L'uomo moderno crede di perdere "il tempo" quando non fa le cose in fretta;
eppure non sa che cosa fare del tempo che guadagna, tranne che ammazzarlo.
Erich Fromm
Galleria Spazio Arte Petrecca a cura di Carmen D’Antonino e Gennaro Petrecca
vernissage Sabato 4 Marzo 2023 ore 18.00
Corso Maroncelli 180 Isernia – Molise – info@artepetrecca.com
NOTA CRITICA CARMEN D’ANTONINO E GENNARO PETRECCA: Citando il sagace Leo Longanesi “l’arte è un appello al quale in troppi rispondono senza essere stati chiamati” si rafforza in me il convincimento che Vittorio Iavazzo sia uno di quegli artisti che non hanno avuto necessità di un appello, di un richiamo all’arte.
Lui di essa si nutre forse per un richiamo ancestrale, innato in senso platonico, la sua arte è la proiezione della sua anima e del suo modo di concepire l’esistenza.
L’Accademia che lo ha formato, quella napoletana, è permeata di classicismo, dialoga anche geograficamente con uno dei più importanti musei archeologici del mondo ed è questo l’humus in cui il giovane artista affonda le sue radici.

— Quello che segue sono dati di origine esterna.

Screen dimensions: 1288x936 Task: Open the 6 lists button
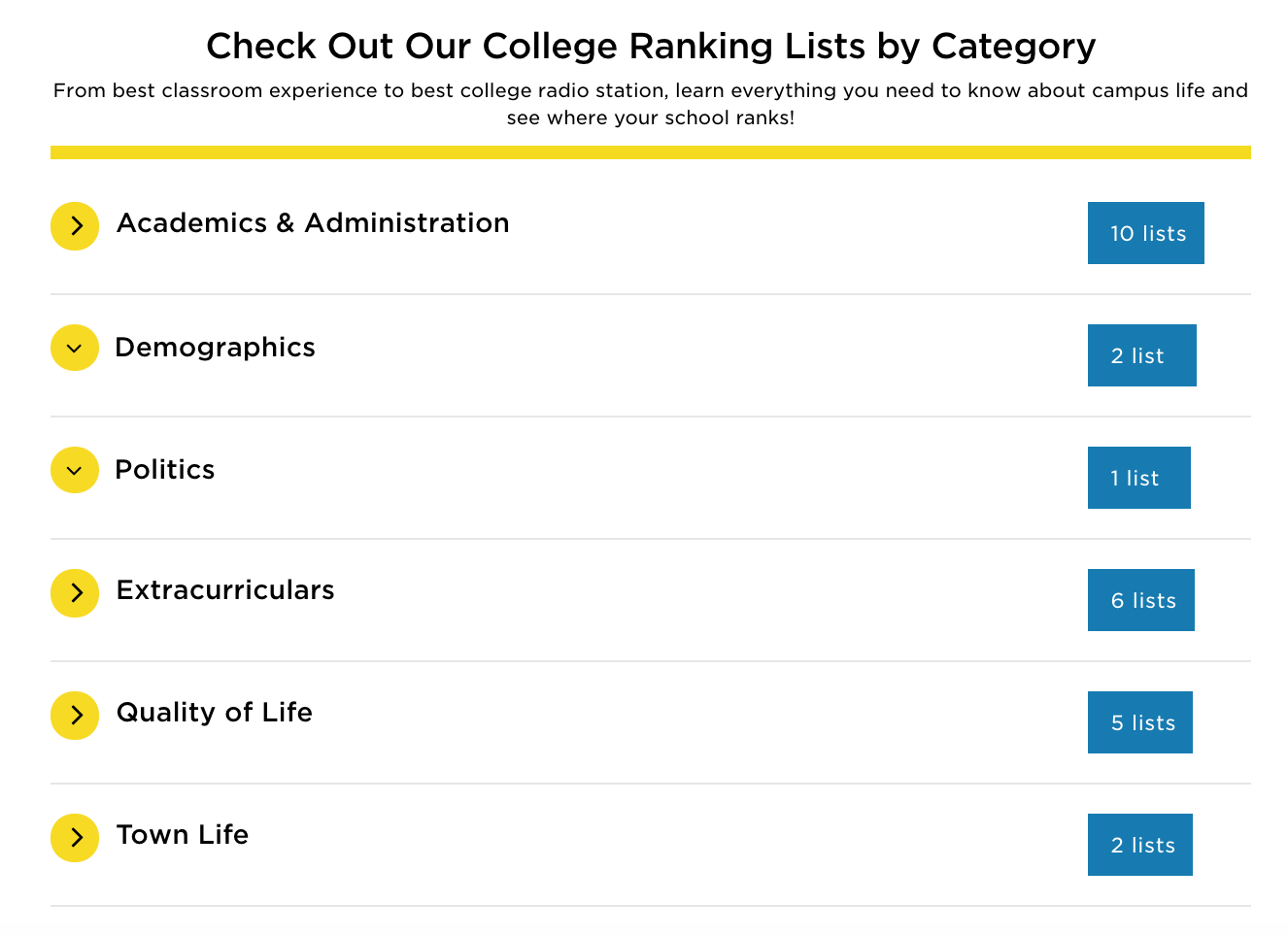click(x=1141, y=600)
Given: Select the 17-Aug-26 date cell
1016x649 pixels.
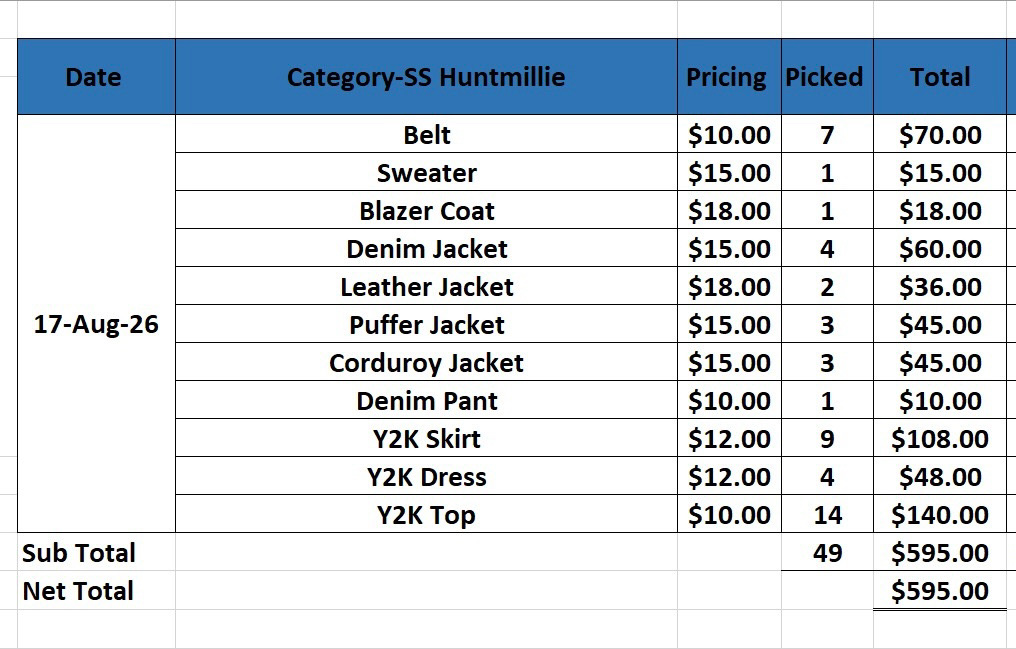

Entrare nel suo studio è stata per chi scrive una esperienza sensoriale, di immersione nell’armonia mundi, ho condiviso con lui il gemito delle sue sculture, la velocità del suo tratto pittorico nei bozzetti preparatori, la silente presenza delle sue creature plastiche.
Coniugare classicismo e modernità è una sperimentazione nella quale si avventurano in tanti ma pochi riescono, in quanto presuppone non solo un approfondito studio dei classici, da Michelangelo a Bernini, ma impone una capacità di contaminazione profonda affinché il risultato sia artisticamente
degno di rilievo.
Il dinamismo delle forme scultoree di Iavazzo, magistralmente interpretato ed arricchito dall’uso di materiali che ne esaltano il plasticismo, le rendono immediatamente riconoscibili nel loro equilibrio tra la gioiosità circense, direi felliniana e la tragicità tipica delle maschere del teatro greco.
I dipinti e le sculture paiono animate nella loro stasi come reperti di Ercolano fissati in un tempo sospeso.
É l’afflato della vita che anima la materia, la sua produzione alchemica di corpi in sospensione, di forme avviluppate in equilibri improbabili ci parla della sua personalità sensibile, che rifugge il compiacimento, consapevole del suo valore intrinseco, lasciando che il suo tocco divino parli per lui.
Dalle sue mani, infatti, sgorga la vita.